GIVEN TASK A. Turn the rows, from the first line of the rows through the line containing "6 (584, 185)", into a JSON list of strings with one string per line and blank lines omitted.

SELECTION.
•••••

KATERYNA KALYTKO

Kateryna Kalytko was born in Vinnytsia in 1982. She is a poet, novelist, and translator. She had published six collections of poetry and one novel. Her poems have appeared in numerous anthologies of Ukrainian literature, and her works have been translated into English, Polish, German, Hebrew, Russian, Armenian, Italian, and Serbian. Kalytko is an acclaimed translator who translates Bosnian, Croatian, and Serbian works into Ukrainian, having translated works by authors such as Adisa Bašić, Nenad Veličković, and Miljenko Jergović. She received the Metaphora award in 2014 for her translation of Jergović’s works. She has been the recipient of many literary fellowships, among them the Central European Initiative Fellowship for Writers in Residence in 2015. Kalytko is also the founder of the Intermezzo Short Story Festival, the only festival in Ukraine exclusively dedicated to the genre of the short story.

From the Translators

Olena Jennings & Oksana Lutsyshyna

In Kateryna Kalytko’s poetry beautiful images come together like puzzle pieces to create violent and shocking images of war and create an atmosphere depicting the sense of loss and pain that is experienced during a search for safety and identity in violent times. War colors the way we see images. It transforms them and turns them upside down. Kalytko portrays this in her poetry. The beautiful is transformed, just the way that beautiful objects can be distorted when viewed in a state of depression and fear. Kalytko is very attuned to tragedy and has been working on translating Balkan authors lately. She is focused on integrating the experience of Bosnia/Croatia, and drawing parallels with the Ukrainian experience – not in terms of the nature of conflict, but in terms of living through the horrors of war.

•••••

RECORDS TO USE.
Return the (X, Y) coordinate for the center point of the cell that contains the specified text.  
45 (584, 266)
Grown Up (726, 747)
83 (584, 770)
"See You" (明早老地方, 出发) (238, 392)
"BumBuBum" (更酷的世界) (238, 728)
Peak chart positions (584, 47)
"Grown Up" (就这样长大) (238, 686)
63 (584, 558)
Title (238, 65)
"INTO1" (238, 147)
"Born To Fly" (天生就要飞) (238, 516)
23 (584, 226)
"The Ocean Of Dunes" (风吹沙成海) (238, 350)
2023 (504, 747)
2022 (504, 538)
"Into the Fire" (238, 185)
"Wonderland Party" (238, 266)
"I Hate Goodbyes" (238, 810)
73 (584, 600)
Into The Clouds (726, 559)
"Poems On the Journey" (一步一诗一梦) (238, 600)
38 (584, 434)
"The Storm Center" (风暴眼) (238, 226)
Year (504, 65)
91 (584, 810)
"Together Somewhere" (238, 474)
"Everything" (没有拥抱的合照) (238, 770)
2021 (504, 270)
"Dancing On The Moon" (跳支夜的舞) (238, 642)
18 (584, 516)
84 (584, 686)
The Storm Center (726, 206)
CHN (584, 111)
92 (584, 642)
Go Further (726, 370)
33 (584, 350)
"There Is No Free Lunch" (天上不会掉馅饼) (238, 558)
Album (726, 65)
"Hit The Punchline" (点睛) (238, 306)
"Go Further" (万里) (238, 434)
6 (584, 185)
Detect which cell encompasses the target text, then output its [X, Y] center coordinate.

•••••

GIVEN TASK B. Based on the profile of Kateryna Kalytko, do these statements agree with it? (i) Kalytko was born in Kyiv. (ii) She won the Metaphora award in 2014 for translating Jergović. (iii) The Intermezzo festival she founded is devoted to poetry. Answer yes or no for each, and quote the deciding words.

PROBLEM SOLUTION A.
[
  "Return the (X, Y) coordinate for the center point of the cell that contains the specified text.  ",
  "45 (584, 266)",
  "Grown Up (726, 747)",
  "83 (584, 770)",
  "\"See You\" (明早老地方, 出发) (238, 392)",
  "\"BumBuBum\" (更酷的世界) (238, 728)",
  "Peak chart positions (584, 47)",
  "\"Grown Up\" (就这样长大) (238, 686)",
  "63 (584, 558)",
  "Title (238, 65)",
  "\"INTO1\" (238, 147)",
  "\"Born To Fly\" (天生就要飞) (238, 516)",
  "23 (584, 226)",
  "\"The Ocean Of Dunes\" (风吹沙成海) (238, 350)",
  "2023 (504, 747)",
  "2022 (504, 538)",
  "\"Into the Fire\" (238, 185)",
  "\"Wonderland Party\" (238, 266)",
  "\"I Hate Goodbyes\" (238, 810)",
  "73 (584, 600)",
  "Into The Clouds (726, 559)",
  "\"Poems On the Journey\" (一步一诗一梦) (238, 600)",
  "38 (584, 434)",
  "\"The Storm Center\" (风暴眼) (238, 226)",
  "Year (504, 65)",
  "91 (584, 810)",
  "\"Together Somewhere\" (238, 474)",
  "\"Everything\" (没有拥抱的合照) (238, 770)",
  "2021 (504, 270)",
  "\"Dancing On The Moon\" (跳支夜的舞) (238, 642)",
  "18 (584, 516)",
  "84 (584, 686)",
  "The Storm Center (726, 206)",
  "CHN (584, 111)",
  "92 (584, 642)",
  "Go Further (726, 370)",
  "33 (584, 350)",
  "\"There Is No Free Lunch\" (天上不会掉馅饼) (238, 558)",
  "Album (726, 65)",
  "\"Hit The Punchline\" (点睛) (238, 306)",
  "\"Go Further\" (万里) (238, 434)",
  "6 (584, 185)"
]

PROBLEM SOLUTION B.
(i) No: "Kateryna Kalytko was born in Vinnytsia in 1982."
(ii) Yes: "She received the Metaphora award in 2014 for her translation of Jergović’s works."
(iii) No: "the only festival in Ukraine exclusively dedicated to the genre of the short story."